** Description of the task **
With nothing left out, give the data back exactly.

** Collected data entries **
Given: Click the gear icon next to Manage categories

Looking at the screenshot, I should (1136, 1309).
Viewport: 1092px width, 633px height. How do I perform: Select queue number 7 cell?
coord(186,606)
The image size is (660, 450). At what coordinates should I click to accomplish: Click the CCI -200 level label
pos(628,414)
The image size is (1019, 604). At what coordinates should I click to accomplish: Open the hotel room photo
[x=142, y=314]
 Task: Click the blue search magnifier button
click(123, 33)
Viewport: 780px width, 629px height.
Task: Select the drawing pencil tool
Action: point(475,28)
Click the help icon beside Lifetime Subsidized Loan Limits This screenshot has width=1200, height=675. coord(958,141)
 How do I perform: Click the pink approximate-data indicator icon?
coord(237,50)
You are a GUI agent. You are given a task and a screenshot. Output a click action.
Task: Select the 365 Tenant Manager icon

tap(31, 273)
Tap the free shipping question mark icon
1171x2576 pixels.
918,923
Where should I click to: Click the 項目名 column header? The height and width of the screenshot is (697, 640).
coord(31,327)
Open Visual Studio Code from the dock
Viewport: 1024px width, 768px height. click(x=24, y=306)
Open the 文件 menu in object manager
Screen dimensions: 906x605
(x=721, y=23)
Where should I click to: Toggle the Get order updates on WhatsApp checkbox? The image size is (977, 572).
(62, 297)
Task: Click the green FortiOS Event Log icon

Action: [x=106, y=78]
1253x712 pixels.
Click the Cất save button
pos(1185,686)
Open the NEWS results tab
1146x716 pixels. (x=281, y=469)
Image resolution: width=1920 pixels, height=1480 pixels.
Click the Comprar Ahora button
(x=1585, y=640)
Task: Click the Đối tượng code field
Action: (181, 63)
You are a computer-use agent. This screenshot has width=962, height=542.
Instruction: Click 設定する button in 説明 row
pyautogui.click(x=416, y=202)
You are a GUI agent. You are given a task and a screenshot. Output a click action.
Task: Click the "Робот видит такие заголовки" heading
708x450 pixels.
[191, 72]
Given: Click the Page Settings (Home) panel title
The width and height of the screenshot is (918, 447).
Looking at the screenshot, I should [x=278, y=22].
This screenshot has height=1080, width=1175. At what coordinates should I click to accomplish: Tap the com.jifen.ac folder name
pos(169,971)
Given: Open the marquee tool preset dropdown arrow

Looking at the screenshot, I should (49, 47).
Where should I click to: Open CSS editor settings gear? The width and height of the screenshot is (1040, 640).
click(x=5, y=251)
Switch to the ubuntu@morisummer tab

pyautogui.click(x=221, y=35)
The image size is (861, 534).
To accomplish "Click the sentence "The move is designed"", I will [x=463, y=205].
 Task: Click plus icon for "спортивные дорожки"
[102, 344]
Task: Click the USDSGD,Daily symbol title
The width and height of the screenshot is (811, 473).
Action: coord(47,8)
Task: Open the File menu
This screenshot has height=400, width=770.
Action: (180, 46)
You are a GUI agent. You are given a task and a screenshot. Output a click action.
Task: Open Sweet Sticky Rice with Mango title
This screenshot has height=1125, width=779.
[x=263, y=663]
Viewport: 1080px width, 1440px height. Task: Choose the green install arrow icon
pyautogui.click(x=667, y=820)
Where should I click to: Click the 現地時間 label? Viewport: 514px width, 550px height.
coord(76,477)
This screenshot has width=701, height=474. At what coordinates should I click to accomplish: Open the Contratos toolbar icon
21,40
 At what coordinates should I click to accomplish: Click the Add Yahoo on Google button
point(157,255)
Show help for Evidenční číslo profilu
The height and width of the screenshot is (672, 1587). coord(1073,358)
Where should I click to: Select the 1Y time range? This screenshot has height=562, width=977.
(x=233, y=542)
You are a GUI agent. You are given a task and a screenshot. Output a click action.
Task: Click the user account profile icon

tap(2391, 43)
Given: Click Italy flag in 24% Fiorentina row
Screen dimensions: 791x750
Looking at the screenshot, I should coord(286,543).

** Worked solution **
Given: Click the gear icon next to Manage categories

Looking at the screenshot, I should (1136, 1309).
Viewport: 1092px width, 633px height. How do I perform: Select queue number 7 cell?
coord(186,606)
The image size is (660, 450). At what coordinates should I click to accomplish: Click the CCI -200 level label
pos(628,414)
The image size is (1019, 604). At what coordinates should I click to accomplish: Open the hotel room photo
[x=142, y=314]
 Task: Click the blue search magnifier button
click(123, 33)
Viewport: 780px width, 629px height.
Task: Select the drawing pencil tool
Action: point(475,28)
Click the help icon beside Lifetime Subsidized Loan Limits This screenshot has width=1200, height=675. coord(958,141)
 How do I perform: Click the pink approximate-data indicator icon?
coord(237,50)
You are a GUI agent. You are given a task and a screenshot. Output a click action.
Task: Select the 365 Tenant Manager icon

tap(31, 273)
Tap the free shipping question mark icon
1171x2576 pixels.
918,923
Where should I click to: Click the 項目名 column header? The height and width of the screenshot is (697, 640).
coord(31,327)
Open Visual Studio Code from the dock
Viewport: 1024px width, 768px height. click(x=24, y=306)
Open the 文件 menu in object manager
Screen dimensions: 906x605
(x=721, y=23)
Where should I click to: Toggle the Get order updates on WhatsApp checkbox? The image size is (977, 572).
(62, 297)
Task: Click the green FortiOS Event Log icon

Action: [x=106, y=78]
1253x712 pixels.
Click the Cất save button
pos(1185,686)
Open the NEWS results tab
1146x716 pixels. (x=281, y=469)
Image resolution: width=1920 pixels, height=1480 pixels.
Click the Comprar Ahora button
(x=1585, y=640)
Task: Click the Đối tượng code field
Action: (181, 63)
You are a computer-use agent. This screenshot has width=962, height=542.
Instruction: Click 設定する button in 説明 row
pyautogui.click(x=416, y=202)
You are a GUI agent. You are given a task and a screenshot. Output a click action.
Task: Click the "Робот видит такие заголовки" heading
708x450 pixels.
[191, 72]
Given: Click the Page Settings (Home) panel title
The width and height of the screenshot is (918, 447).
Looking at the screenshot, I should [x=278, y=22].
This screenshot has height=1080, width=1175. At what coordinates should I click to accomplish: Tap the com.jifen.ac folder name
pos(169,971)
Given: Open the marquee tool preset dropdown arrow

Looking at the screenshot, I should (49, 47).
Where should I click to: Open CSS editor settings gear? The width and height of the screenshot is (1040, 640).
click(x=5, y=251)
Switch to the ubuntu@morisummer tab

pyautogui.click(x=221, y=35)
The image size is (861, 534).
To accomplish "Click the sentence "The move is designed"", I will [x=463, y=205].
 Task: Click plus icon for "спортивные дорожки"
[102, 344]
Task: Click the USDSGD,Daily symbol title
The width and height of the screenshot is (811, 473).
Action: coord(47,8)
Task: Open the File menu
This screenshot has height=400, width=770.
Action: (180, 46)
You are a GUI agent. You are given a task and a screenshot. Output a click action.
Task: Open Sweet Sticky Rice with Mango title
This screenshot has height=1125, width=779.
[x=263, y=663]
Viewport: 1080px width, 1440px height. Task: Choose the green install arrow icon
pyautogui.click(x=667, y=820)
Where should I click to: Click the 現地時間 label? Viewport: 514px width, 550px height.
coord(76,477)
This screenshot has width=701, height=474. At what coordinates should I click to accomplish: Open the Contratos toolbar icon
21,40
 At what coordinates should I click to accomplish: Click the Add Yahoo on Google button
point(157,255)
Show help for Evidenční číslo profilu
The height and width of the screenshot is (672, 1587). coord(1073,358)
Where should I click to: Select the 1Y time range? This screenshot has height=562, width=977.
(x=233, y=542)
You are a GUI agent. You are given a task and a screenshot. Output a click action.
Task: Click the user account profile icon

tap(2391, 43)
Given: Click Italy flag in 24% Fiorentina row
Screen dimensions: 791x750
Looking at the screenshot, I should coord(286,543).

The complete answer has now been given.